* _TASK DETAILS_:
Below are some records; output all of them exactly as they read.

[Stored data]
--- START ---

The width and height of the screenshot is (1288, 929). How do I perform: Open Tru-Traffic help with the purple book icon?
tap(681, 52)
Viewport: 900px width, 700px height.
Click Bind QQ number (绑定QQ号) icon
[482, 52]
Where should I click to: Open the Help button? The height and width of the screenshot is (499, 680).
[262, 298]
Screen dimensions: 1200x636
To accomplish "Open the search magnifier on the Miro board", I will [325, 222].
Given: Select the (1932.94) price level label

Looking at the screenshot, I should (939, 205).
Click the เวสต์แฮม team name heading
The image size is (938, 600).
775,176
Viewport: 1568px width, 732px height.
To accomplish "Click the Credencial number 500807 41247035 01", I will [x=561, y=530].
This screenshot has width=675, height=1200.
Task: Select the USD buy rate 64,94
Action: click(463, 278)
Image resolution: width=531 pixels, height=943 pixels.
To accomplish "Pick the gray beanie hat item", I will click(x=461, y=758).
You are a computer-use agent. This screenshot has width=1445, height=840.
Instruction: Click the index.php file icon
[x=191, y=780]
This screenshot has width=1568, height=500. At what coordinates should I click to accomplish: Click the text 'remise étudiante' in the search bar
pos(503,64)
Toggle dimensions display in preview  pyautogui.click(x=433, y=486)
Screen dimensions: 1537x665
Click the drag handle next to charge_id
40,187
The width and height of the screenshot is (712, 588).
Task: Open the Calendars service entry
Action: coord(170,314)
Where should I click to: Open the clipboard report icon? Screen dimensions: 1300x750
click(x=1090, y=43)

--- END ---

* _THE COMPLETED TASK_:
The width and height of the screenshot is (1288, 929). How do I perform: Open Tru-Traffic help with the purple book icon?
tap(681, 52)
Viewport: 900px width, 700px height.
Click Bind QQ number (绑定QQ号) icon
[482, 52]
Where should I click to: Open the Help button? The height and width of the screenshot is (499, 680).
[262, 298]
Screen dimensions: 1200x636
To accomplish "Open the search magnifier on the Miro board", I will [325, 222].
Given: Select the (1932.94) price level label

Looking at the screenshot, I should (939, 205).
Click the เวสต์แฮม team name heading
The image size is (938, 600).
775,176
Viewport: 1568px width, 732px height.
To accomplish "Click the Credencial number 500807 41247035 01", I will [x=561, y=530].
This screenshot has width=675, height=1200.
Task: Select the USD buy rate 64,94
Action: click(463, 278)
Image resolution: width=531 pixels, height=943 pixels.
To accomplish "Pick the gray beanie hat item", I will click(x=461, y=758).
You are a computer-use agent. This screenshot has width=1445, height=840.
Instruction: Click the index.php file icon
[x=191, y=780]
This screenshot has width=1568, height=500. At what coordinates should I click to accomplish: Click the text 'remise étudiante' in the search bar
pos(503,64)
Toggle dimensions display in preview  pyautogui.click(x=433, y=486)
Screen dimensions: 1537x665
Click the drag handle next to charge_id
40,187
The width and height of the screenshot is (712, 588).
Task: Open the Calendars service entry
Action: coord(170,314)
Where should I click to: Open the clipboard report icon? Screen dimensions: 1300x750
click(x=1090, y=43)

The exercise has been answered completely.